Синтраж. Том 1
Шрифт:
И всё же, если ты спросишь меня о моей неспособности отступить, то я не смогу ответить так, чтобы тебе понравилось. Тут нет проблемы, которую стоит рассматривать. Моя позиция будет ближе к тому, что я просто решил так сделать. Но только не надо приписывать ко мне эти отвратительные словечки о гордости, чести и желании что-либо доказать. Мне нечего доказывать: это никогда не приводит к чему-либо хорошему…

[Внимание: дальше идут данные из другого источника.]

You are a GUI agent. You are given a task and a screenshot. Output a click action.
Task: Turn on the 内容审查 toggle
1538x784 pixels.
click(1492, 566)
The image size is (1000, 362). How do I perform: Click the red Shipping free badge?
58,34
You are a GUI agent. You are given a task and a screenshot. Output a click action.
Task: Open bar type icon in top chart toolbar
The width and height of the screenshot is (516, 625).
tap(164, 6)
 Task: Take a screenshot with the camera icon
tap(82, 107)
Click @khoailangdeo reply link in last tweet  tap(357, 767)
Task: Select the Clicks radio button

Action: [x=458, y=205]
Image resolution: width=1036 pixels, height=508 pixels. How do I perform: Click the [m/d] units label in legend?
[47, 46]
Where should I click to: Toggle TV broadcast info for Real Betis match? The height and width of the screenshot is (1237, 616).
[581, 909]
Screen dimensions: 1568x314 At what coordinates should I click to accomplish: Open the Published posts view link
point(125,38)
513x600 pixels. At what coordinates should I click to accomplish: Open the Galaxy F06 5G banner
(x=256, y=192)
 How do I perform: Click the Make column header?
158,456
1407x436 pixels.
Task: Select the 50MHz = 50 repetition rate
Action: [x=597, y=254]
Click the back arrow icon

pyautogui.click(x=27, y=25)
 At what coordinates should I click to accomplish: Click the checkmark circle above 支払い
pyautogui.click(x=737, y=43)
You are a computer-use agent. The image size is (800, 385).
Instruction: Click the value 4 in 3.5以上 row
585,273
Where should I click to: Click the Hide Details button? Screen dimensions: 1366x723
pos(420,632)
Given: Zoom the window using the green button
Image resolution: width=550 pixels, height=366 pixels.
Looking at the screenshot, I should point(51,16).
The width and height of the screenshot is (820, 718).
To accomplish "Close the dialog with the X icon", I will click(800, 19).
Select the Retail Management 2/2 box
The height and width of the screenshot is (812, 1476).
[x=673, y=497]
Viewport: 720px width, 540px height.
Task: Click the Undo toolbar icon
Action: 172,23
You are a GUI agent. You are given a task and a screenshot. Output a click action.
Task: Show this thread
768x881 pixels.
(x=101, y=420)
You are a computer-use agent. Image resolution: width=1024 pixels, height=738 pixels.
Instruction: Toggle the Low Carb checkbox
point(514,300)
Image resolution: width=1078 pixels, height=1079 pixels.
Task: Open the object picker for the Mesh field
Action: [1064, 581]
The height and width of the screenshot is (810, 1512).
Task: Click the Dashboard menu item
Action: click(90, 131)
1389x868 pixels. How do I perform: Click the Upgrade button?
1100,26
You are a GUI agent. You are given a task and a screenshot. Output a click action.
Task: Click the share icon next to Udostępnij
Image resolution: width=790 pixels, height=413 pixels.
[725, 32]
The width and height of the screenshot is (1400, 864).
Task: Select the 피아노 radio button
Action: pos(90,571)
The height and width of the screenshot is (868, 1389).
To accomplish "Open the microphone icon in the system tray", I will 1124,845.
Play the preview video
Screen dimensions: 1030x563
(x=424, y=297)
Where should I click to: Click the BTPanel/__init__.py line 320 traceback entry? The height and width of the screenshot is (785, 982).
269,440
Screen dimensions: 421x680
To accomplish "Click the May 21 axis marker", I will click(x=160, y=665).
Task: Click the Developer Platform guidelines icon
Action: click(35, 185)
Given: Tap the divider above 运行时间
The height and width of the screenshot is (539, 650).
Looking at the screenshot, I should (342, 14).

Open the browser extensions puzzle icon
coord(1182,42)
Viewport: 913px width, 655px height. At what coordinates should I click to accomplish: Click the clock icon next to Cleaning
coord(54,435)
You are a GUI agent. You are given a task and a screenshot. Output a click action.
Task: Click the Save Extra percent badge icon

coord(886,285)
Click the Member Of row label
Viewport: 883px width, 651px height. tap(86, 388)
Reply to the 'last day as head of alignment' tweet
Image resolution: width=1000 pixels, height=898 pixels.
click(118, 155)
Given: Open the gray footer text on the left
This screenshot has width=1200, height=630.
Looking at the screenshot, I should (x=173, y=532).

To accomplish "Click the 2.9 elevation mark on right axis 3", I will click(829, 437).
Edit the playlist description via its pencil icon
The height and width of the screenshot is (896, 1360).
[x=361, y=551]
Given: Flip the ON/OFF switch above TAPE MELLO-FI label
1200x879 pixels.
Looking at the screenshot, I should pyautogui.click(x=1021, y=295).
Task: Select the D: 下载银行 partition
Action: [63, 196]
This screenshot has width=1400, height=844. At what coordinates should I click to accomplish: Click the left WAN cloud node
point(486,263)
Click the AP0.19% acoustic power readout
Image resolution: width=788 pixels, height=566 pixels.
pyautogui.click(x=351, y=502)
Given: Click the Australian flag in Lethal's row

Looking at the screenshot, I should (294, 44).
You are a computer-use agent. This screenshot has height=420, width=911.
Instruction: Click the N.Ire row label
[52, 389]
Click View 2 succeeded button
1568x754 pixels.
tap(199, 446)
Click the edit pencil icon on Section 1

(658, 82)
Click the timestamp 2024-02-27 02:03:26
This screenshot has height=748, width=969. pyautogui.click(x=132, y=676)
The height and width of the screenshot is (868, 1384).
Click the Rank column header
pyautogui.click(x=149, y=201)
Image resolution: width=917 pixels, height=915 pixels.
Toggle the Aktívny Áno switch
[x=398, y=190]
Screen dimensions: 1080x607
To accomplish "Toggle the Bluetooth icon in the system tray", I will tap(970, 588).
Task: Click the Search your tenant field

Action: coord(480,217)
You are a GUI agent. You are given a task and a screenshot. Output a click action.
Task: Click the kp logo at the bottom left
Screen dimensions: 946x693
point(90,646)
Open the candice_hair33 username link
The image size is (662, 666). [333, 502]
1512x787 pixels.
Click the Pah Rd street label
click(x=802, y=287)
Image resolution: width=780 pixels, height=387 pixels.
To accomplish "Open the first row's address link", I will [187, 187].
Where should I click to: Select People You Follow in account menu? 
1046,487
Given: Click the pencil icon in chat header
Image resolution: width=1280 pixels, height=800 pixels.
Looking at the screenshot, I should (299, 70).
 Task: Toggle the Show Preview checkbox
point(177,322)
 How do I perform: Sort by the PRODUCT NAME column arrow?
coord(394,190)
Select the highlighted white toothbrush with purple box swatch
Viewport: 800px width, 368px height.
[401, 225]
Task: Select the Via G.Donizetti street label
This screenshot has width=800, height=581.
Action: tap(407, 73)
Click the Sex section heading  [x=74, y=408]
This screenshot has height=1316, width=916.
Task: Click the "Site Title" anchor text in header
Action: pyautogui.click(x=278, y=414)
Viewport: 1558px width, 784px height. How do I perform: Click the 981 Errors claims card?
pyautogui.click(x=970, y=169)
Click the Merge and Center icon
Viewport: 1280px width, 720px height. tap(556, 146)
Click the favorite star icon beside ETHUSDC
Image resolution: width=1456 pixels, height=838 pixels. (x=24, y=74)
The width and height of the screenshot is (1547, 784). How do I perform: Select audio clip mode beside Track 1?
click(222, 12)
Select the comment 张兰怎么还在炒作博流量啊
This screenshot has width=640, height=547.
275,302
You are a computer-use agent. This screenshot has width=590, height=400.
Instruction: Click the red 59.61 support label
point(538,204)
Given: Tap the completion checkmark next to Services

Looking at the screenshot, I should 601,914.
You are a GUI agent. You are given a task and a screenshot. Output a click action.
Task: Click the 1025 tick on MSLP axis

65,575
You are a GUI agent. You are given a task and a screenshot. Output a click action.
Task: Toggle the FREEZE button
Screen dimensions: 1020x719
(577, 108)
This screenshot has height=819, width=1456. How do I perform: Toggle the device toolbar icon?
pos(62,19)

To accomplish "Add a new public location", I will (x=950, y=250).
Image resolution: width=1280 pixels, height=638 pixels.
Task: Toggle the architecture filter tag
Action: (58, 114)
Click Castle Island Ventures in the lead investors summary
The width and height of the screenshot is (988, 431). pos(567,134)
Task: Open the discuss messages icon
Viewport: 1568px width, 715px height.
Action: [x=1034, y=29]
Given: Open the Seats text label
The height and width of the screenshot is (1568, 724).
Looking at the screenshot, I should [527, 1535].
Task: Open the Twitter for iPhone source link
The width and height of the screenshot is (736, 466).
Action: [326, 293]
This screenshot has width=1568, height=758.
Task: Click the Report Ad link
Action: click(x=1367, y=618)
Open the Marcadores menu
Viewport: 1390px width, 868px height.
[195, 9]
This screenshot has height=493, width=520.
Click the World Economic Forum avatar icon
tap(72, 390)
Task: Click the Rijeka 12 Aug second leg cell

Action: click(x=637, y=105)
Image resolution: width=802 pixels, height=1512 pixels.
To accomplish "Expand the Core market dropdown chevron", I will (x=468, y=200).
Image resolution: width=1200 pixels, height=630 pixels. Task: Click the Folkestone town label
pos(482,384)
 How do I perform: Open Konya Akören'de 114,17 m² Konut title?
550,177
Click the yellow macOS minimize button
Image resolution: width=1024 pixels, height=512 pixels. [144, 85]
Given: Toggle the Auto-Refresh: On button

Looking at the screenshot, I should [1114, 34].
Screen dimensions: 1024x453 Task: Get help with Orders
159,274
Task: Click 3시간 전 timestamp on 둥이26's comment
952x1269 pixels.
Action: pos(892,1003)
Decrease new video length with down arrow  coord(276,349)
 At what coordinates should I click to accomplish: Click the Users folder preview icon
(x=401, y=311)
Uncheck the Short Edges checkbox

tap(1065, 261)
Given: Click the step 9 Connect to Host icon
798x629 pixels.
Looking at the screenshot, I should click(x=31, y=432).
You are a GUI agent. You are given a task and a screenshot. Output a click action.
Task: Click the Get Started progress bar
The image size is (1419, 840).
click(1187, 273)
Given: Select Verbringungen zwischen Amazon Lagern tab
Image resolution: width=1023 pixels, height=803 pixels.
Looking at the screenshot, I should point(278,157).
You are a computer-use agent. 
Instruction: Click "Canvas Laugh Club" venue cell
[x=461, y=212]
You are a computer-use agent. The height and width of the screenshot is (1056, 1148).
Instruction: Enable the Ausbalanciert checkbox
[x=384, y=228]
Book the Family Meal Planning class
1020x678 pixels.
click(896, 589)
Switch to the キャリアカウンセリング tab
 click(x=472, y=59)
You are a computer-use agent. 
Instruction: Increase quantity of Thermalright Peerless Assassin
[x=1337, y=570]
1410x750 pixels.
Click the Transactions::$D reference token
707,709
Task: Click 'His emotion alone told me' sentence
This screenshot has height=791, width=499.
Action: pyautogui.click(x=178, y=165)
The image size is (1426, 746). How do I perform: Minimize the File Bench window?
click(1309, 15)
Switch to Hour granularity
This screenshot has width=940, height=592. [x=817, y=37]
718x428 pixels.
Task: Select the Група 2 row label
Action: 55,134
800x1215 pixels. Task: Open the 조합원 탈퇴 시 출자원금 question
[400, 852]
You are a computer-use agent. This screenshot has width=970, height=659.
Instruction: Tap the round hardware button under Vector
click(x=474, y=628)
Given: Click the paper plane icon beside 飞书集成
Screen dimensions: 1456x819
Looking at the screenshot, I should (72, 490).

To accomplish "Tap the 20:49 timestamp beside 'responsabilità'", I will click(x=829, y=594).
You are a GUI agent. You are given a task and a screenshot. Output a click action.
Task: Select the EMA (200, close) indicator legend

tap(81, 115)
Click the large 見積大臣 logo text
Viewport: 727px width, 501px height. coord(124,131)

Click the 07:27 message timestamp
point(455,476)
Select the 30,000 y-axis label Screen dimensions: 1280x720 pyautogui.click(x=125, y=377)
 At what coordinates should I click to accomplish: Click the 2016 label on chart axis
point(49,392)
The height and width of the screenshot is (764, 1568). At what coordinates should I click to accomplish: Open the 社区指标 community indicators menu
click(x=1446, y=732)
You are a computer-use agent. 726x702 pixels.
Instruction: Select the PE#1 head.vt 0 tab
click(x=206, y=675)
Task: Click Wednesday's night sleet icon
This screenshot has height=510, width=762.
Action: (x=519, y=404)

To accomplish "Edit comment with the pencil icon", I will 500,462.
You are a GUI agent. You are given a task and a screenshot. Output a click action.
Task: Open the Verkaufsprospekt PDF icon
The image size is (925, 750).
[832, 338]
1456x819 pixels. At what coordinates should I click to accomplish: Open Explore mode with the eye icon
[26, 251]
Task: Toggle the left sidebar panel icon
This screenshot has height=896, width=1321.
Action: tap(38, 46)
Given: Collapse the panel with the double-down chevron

В прошлом у меня было множество моментов, когда хотелось отступить, сдаться или же просто отдохнуть. Вероятно, даже ты иногда бралась за дело, которое не могла довести до конца. Из-за лени, хотя нет, никто не признает лень причиной своего решения. Скажем, у тебя не было достаточно свободного времени. Хм. Тут фишка не в том, что нужно иметь силу воли, чтобы заставлять себя
Для меня концепция отношения людей к лени выглядит ошибочной. Лень — это не слабость. Она сильна, невероятно сильна, слабым же является человек. Лень показывает нам изо дня в день, насколько мы слабы и мы виним её за это. Но стоит ли? Желание отдыха спасает нас от переутомления — лень куда более материальна, чем пресловутая любовь. Хотя бы потому, что она постоянна. Это неотъемлемая часть нас самих, что дарует нам наркотический эффект отдыха. Её не нужно проклинать или ненавидеть. С ней бессмысленно бороться, потому что рано или поздно ты сломаешься. Её нужно принять, полюбить так же, как и любую другую часть себя. Только не стоит прикрываться этим как оправданием того, что ты стал её рабом. С ленью можно договориться, лень можно обмануть. Хотя бы потому, что она — часть тебя, а себя люди обманывать не переставали. Главное — не обманываться тем, что ты можешь её одолеть…»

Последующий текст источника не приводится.